Making sense of the research altogether can be as daunting as writing a term paper, but there are solutions that you can use when you read a research paper. Dr. Haag recommends that you take a course in research literacy, whether you’re a clinician or a patient.
“I had to. And I’ve taken several of them because I still feel like I have room for improvement,” she recalled. “Always critically assess what you’ve read.”
Dr. Haag also gave a few tips for reading scientific literature:
1. Watch out for grand claims for strong findings in the abstract or conclusions. If they make grand claims, there should be rock solid data to support them.
2. Read the methods section! Google the stats they used. Make sure they measured that they said they did, and that they used a reliable measure. Also, review the different study designs. Did the researchers choose a study design that can actually answer the question they’re posing?
4. Be confident that you are still clever even if a study doesn’t make sense.
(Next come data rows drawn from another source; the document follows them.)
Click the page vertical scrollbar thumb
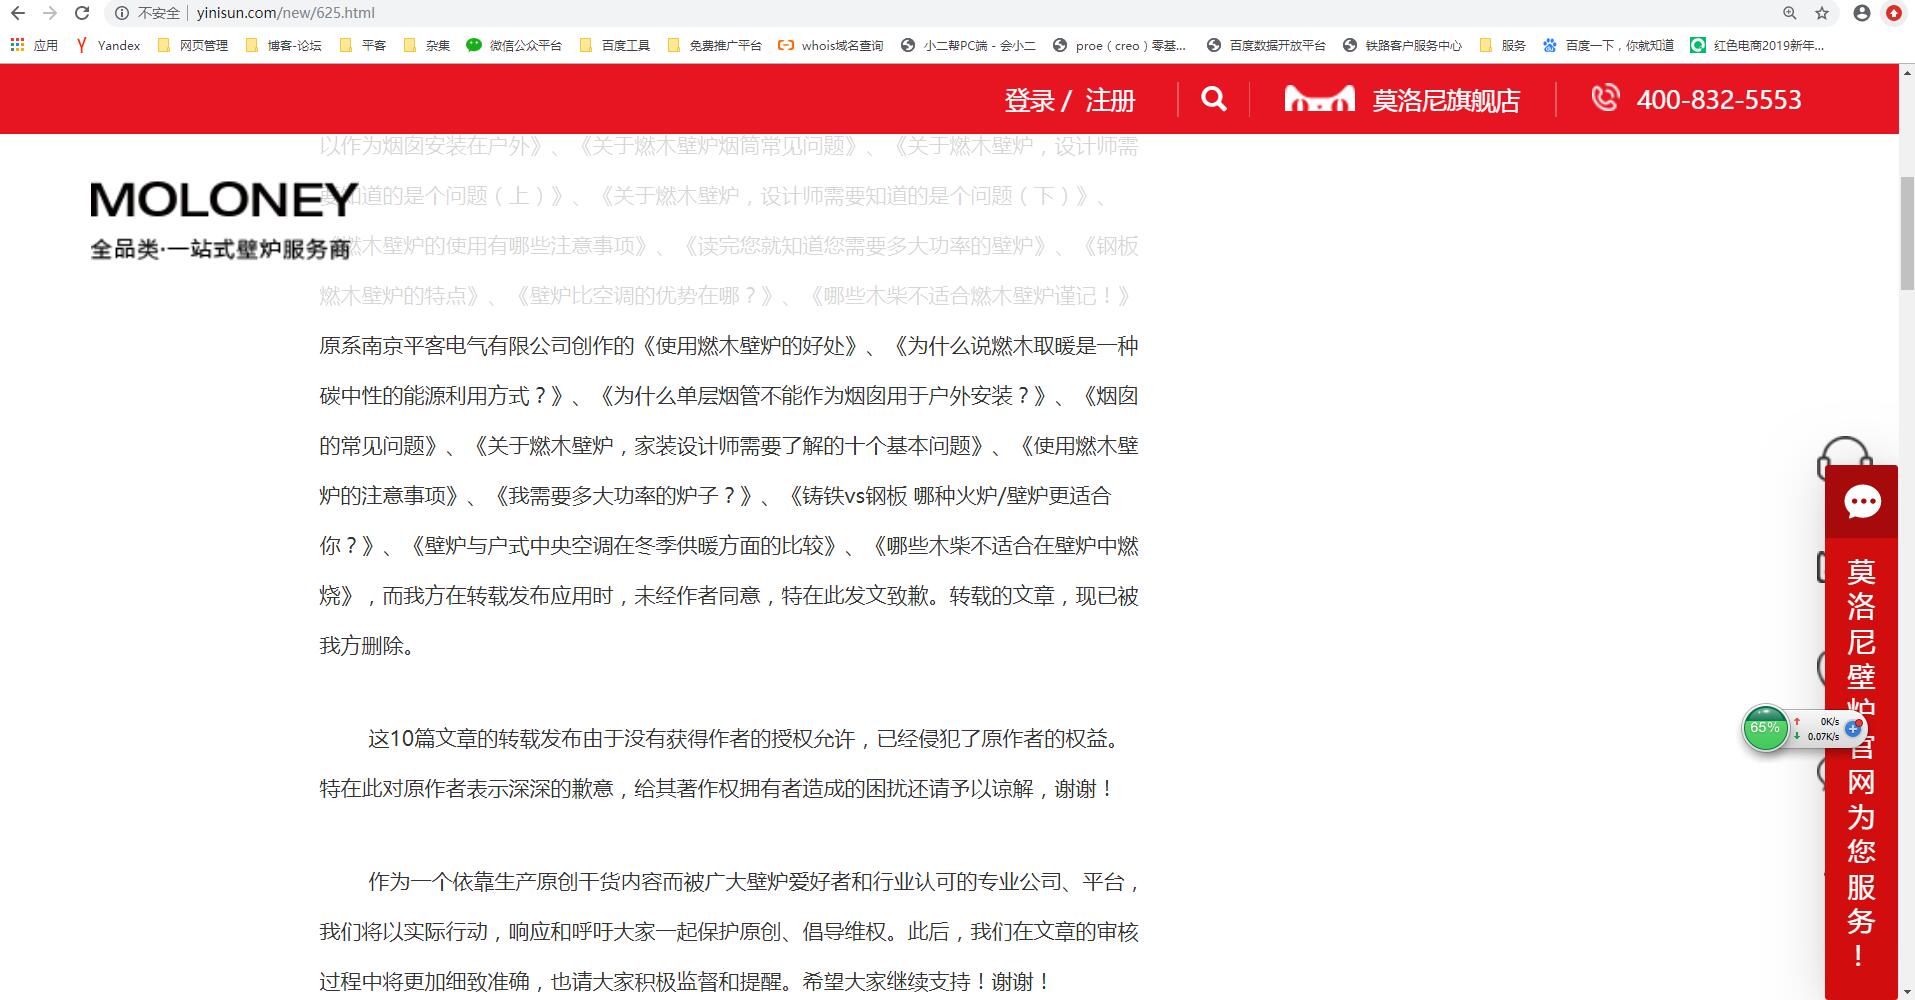Image resolution: width=1915 pixels, height=1000 pixels. point(1906,232)

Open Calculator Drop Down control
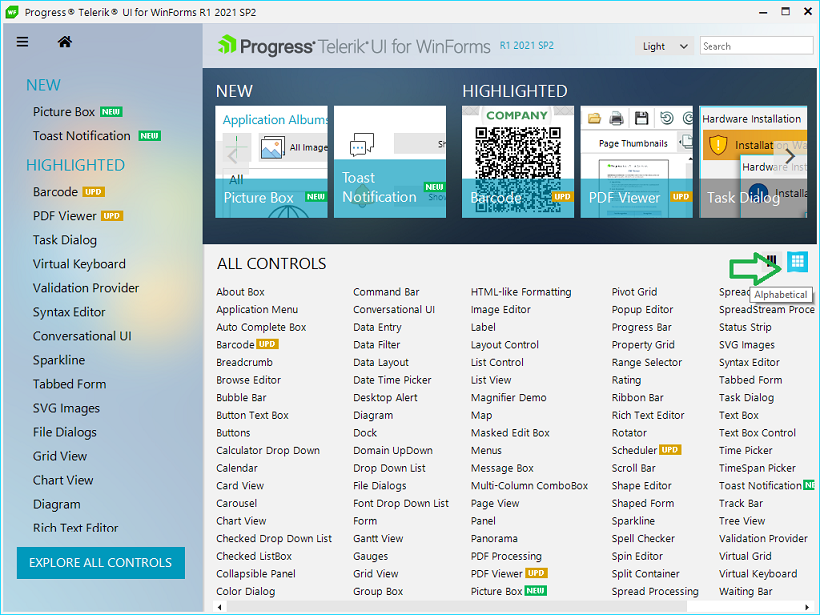click(x=268, y=450)
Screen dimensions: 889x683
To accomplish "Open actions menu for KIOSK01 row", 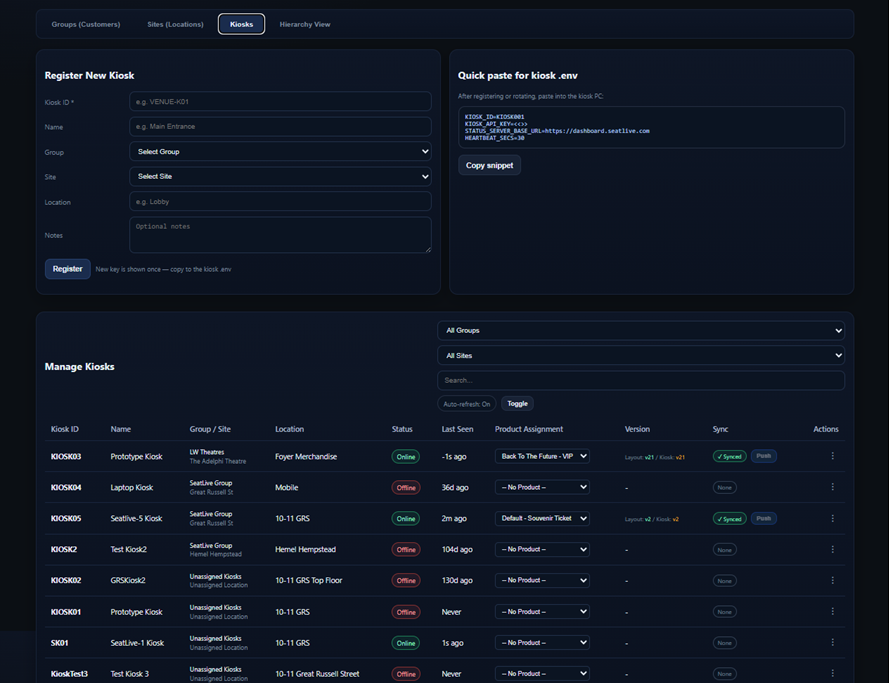I will pos(832,611).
“I used to HATE reading literature,” Dr. Haag said. “I’d muddle through, be frustrated that it didn’t make sense, and at the end it would just say ‘more studies are needed.’ Sometimes the studies were poorly done. Sometimes they disagreed with the findings. I didn’t want to be the dummy so I’d just stay quiet. But knowing that you’re trying to learn more, and asking thoughtful questions to researchers and other clinicians is a fantastic way to grow your knowledge. Questioning should be encouraged!”
Given the current understanding of pain, leg length discrepancy is just a tiny piece of the each person’s pain experience, so there’s no strong evidence that this is a major cause for different types of pain.
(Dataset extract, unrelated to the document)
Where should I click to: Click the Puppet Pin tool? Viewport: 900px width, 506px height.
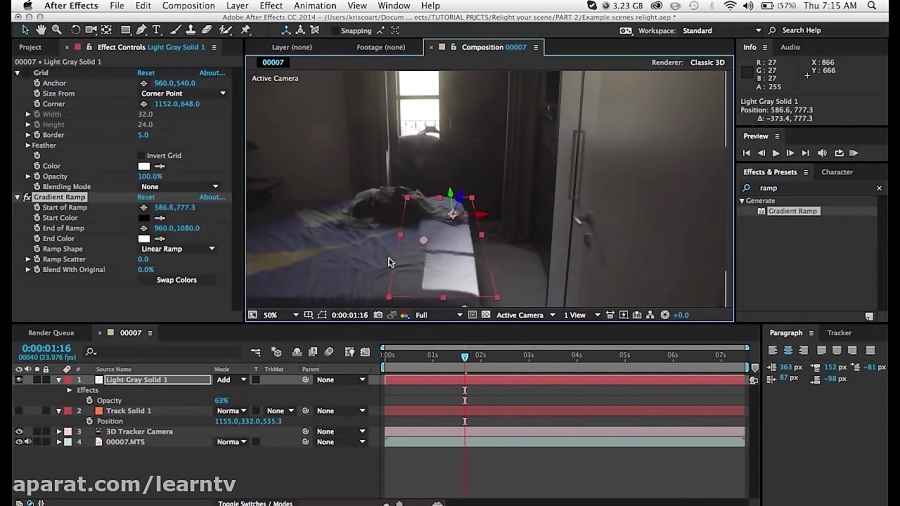245,30
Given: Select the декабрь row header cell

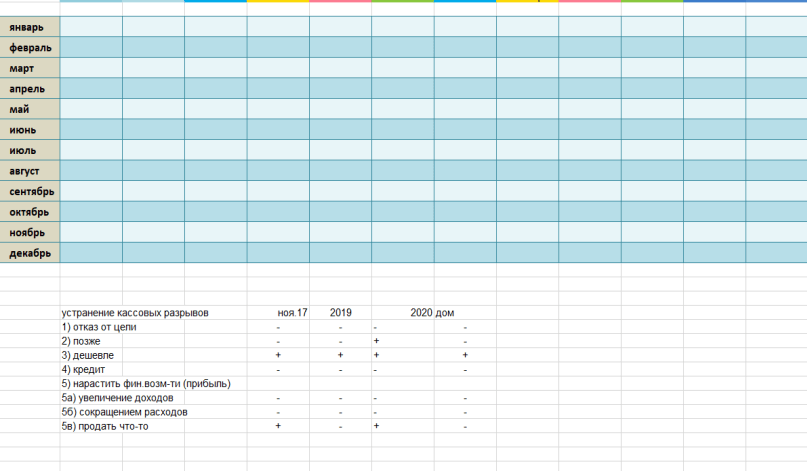Looking at the screenshot, I should coord(30,253).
“Hearing their story and [observe] their behavior of their pain are the keys,” Dr. Haag said. “I’ve had more patients than I can count start their story of low back pain with ‘I’ve been told I have a leg length discrepancy by my (fill in well-meaning professional/friend/relative), and that’s why I have low back pain’.
“Depending on when their pain started, how it ebbs and flows with time of day, activity, or mood are all important! If the person in front of me tells me their pain skyrockets when they don’t wear their one-centimeter heel lift, I’m not going to take that away from them. I will instead fully assess them and see if I can help them not needing that heel lift—regardless if using it improves biomechanics in some small way or if it’s just a security blanket in their shoe.”
Given our current understanding of pain and the current evidence about leg length discrepancy and pain, clinicians may likely give it too much credit for causing pain.
“In physical therapy school, I was taught to check for leg length discrepancy—complete with routines to ‘be more accurate,’ Dr. Haag added. “This included having the patient lift up their pelvis and sit it back down, then straighten their legs, then I’d grasp their ankles and traction gently. Once in the correct position, I could ‘eyeball’ it, using my dominant eye, again, for accuracy. I also learned the difference between functional leg length discrepancy and true leg length discrepancy.
“What I don’t recall learning is why all of this may matter. And if it did matter, what in the world was I going to do about it?”
While treating leg length discrepancy is beyond the scope of practice of massage therapists, massage therapy can decrease pain and stress and increase patients’ confidence in moving. Remember that pain is always contributed by multiple factors, not just one.